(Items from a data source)
* Start *
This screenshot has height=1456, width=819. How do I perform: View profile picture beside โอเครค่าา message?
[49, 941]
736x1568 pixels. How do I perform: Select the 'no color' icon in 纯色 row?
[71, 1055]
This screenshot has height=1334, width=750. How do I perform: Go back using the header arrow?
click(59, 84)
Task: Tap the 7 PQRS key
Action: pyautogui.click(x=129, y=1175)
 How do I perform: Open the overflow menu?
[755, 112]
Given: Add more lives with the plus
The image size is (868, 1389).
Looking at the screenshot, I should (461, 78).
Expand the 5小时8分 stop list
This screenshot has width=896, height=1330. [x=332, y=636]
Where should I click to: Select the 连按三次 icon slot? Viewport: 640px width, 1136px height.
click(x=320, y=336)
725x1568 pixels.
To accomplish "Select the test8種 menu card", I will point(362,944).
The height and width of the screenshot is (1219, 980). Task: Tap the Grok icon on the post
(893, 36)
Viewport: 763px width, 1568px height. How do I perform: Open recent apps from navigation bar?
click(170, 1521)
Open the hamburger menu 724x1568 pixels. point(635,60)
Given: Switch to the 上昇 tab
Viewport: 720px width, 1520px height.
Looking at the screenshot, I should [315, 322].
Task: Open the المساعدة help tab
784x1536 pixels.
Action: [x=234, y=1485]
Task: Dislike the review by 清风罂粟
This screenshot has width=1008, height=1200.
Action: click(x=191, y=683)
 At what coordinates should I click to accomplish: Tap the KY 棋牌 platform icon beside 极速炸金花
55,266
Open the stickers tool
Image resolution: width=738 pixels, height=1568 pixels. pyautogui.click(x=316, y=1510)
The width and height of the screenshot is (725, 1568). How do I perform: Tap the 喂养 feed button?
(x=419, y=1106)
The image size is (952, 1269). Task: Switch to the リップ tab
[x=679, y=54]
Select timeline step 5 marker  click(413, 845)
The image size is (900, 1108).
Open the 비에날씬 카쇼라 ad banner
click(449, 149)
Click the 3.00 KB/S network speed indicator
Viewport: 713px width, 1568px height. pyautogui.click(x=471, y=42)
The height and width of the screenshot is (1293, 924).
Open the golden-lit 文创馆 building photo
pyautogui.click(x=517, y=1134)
* End *
**Required task:**
Copy all of the entries above word for word.

**The output:**
This screenshot has height=1456, width=819. How do I perform: View profile picture beside โอเครค่าา message?
[49, 941]
736x1568 pixels. How do I perform: Select the 'no color' icon in 纯色 row?
[71, 1055]
This screenshot has height=1334, width=750. How do I perform: Go back using the header arrow?
click(59, 84)
Task: Tap the 7 PQRS key
Action: pyautogui.click(x=129, y=1175)
 How do I perform: Open the overflow menu?
[755, 112]
Given: Add more lives with the plus
The image size is (868, 1389).
Looking at the screenshot, I should (461, 78).
Expand the 5小时8分 stop list
This screenshot has width=896, height=1330. [x=332, y=636]
Where should I click to: Select the 连按三次 icon slot? Viewport: 640px width, 1136px height.
click(x=320, y=336)
725x1568 pixels.
To accomplish "Select the test8種 menu card", I will point(362,944).
The height and width of the screenshot is (1219, 980). Task: Tap the Grok icon on the post
(893, 36)
Viewport: 763px width, 1568px height. How do I perform: Open recent apps from navigation bar?
click(170, 1521)
Open the hamburger menu 724x1568 pixels. point(635,60)
Given: Switch to the 上昇 tab
Viewport: 720px width, 1520px height.
Looking at the screenshot, I should [315, 322].
Task: Open the المساعدة help tab
784x1536 pixels.
Action: [x=234, y=1485]
Task: Dislike the review by 清风罂粟
This screenshot has width=1008, height=1200.
Action: click(x=191, y=683)
 At what coordinates should I click to accomplish: Tap the KY 棋牌 platform icon beside 极速炸金花
55,266
Open the stickers tool
Image resolution: width=738 pixels, height=1568 pixels. pyautogui.click(x=316, y=1510)
The width and height of the screenshot is (725, 1568). How do I perform: Tap the 喂养 feed button?
(x=419, y=1106)
The image size is (952, 1269). Task: Switch to the リップ tab
[x=679, y=54]
Select timeline step 5 marker  click(413, 845)
The image size is (900, 1108).
Open the 비에날씬 카쇼라 ad banner
click(449, 149)
Click the 3.00 KB/S network speed indicator
Viewport: 713px width, 1568px height. pyautogui.click(x=471, y=42)
The height and width of the screenshot is (1293, 924).
Open the golden-lit 文创馆 building photo
pyautogui.click(x=517, y=1134)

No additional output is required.